■ Direction
Copy every line of the data, starting with its first line and going on through the line with "click(72, 966)". In the answers, shift each coordinate by adding 134 to it.

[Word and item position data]
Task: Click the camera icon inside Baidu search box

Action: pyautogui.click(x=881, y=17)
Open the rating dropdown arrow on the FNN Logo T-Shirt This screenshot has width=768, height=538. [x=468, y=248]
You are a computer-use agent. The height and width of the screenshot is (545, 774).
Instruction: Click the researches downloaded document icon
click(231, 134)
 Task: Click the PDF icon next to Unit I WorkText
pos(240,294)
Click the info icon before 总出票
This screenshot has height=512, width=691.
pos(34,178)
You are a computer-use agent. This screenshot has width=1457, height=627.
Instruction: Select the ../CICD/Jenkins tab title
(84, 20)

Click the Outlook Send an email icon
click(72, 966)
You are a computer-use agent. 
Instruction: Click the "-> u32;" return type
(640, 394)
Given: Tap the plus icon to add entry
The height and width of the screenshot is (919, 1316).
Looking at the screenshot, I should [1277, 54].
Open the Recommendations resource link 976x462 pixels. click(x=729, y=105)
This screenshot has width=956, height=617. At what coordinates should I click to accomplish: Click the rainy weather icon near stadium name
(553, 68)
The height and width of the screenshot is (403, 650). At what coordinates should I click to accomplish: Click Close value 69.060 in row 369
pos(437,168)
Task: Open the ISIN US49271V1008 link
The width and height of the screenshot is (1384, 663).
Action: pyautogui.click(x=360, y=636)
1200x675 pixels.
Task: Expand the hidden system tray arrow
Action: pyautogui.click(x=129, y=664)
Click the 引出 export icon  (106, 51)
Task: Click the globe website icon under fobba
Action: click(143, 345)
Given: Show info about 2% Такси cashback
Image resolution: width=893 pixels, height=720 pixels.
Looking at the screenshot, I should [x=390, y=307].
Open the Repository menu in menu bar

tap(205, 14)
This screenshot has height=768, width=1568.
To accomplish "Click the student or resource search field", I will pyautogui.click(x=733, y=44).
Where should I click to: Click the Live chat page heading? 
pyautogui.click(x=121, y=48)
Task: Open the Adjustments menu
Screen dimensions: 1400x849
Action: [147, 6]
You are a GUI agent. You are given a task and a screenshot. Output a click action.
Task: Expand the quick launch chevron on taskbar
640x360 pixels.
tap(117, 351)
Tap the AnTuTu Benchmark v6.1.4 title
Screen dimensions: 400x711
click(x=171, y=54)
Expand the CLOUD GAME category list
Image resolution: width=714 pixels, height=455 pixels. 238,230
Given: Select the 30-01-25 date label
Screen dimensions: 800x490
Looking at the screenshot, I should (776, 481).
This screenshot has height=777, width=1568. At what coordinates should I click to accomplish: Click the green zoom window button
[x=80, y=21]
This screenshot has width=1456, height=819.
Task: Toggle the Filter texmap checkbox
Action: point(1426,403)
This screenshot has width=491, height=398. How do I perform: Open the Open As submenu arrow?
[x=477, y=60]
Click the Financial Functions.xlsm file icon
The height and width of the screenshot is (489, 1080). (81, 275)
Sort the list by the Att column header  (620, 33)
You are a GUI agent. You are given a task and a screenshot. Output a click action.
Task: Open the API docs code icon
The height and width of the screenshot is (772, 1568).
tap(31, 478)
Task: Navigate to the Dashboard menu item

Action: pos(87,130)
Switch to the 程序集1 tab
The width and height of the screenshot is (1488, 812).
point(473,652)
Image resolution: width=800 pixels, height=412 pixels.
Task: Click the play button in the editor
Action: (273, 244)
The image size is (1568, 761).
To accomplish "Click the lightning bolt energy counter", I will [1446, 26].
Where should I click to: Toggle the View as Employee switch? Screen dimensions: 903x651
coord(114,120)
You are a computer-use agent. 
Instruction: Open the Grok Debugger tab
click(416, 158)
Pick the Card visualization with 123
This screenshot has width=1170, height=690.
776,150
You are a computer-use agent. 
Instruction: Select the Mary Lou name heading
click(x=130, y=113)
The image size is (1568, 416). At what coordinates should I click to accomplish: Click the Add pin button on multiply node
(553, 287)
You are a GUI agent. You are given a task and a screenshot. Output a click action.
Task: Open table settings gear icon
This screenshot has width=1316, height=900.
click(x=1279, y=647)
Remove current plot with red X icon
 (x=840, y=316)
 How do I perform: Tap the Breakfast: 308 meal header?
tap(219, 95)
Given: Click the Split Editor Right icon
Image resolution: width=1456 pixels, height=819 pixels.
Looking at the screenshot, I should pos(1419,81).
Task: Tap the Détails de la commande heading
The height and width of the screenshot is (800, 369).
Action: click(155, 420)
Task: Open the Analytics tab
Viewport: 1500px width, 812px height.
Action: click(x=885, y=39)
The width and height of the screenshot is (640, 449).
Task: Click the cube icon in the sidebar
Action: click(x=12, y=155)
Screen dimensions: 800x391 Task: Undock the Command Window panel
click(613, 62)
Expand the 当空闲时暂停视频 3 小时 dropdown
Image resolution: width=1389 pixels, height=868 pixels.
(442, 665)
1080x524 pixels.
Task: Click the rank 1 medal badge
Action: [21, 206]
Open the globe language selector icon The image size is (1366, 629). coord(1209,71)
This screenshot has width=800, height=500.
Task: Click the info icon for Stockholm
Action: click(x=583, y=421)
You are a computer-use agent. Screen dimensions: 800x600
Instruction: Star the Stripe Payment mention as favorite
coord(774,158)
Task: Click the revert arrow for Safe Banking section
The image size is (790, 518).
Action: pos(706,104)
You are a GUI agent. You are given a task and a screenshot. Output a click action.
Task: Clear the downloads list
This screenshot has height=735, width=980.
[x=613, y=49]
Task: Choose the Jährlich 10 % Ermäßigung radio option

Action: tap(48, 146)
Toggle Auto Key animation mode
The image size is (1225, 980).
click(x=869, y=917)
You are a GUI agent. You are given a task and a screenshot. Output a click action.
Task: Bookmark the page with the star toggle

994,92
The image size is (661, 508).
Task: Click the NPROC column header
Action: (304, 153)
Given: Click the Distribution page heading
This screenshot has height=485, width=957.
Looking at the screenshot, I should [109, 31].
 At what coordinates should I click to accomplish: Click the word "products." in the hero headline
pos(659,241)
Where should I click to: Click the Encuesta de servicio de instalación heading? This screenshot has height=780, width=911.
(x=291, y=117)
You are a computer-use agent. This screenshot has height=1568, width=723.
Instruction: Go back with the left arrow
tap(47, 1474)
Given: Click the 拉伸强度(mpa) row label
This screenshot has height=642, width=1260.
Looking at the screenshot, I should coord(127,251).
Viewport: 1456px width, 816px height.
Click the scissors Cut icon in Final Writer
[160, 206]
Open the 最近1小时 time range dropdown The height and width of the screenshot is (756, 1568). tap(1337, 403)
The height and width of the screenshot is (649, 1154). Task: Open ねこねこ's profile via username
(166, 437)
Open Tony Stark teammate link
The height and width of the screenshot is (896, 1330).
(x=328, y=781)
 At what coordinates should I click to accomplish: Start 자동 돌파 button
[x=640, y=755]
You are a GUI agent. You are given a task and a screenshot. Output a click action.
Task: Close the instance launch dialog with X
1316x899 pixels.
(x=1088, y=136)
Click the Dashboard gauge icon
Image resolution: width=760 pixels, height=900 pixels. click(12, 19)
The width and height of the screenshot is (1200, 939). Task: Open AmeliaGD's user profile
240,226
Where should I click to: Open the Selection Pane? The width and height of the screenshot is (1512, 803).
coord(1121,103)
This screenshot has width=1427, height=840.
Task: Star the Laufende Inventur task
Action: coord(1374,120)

■ Expected answer
Task: Click the camera icon inside Baidu search box

Action: pyautogui.click(x=1015, y=151)
Open the rating dropdown arrow on the FNN Logo T-Shirt This screenshot has width=768, height=538. [x=602, y=382]
You are a computer-use agent. The height and width of the screenshot is (545, 774).
Instruction: Click the researches downloaded document icon
click(365, 268)
 Task: Click the PDF icon next to Unit I WorkText
pos(374,428)
Click the info icon before 总出票
This screenshot has height=512, width=691.
pos(168,312)
You are a computer-use agent. This screenshot has width=1457, height=627.
Instruction: Select the ../CICD/Jenkins tab title
(218, 154)

Click the Outlook Send an email icon
click(206, 1100)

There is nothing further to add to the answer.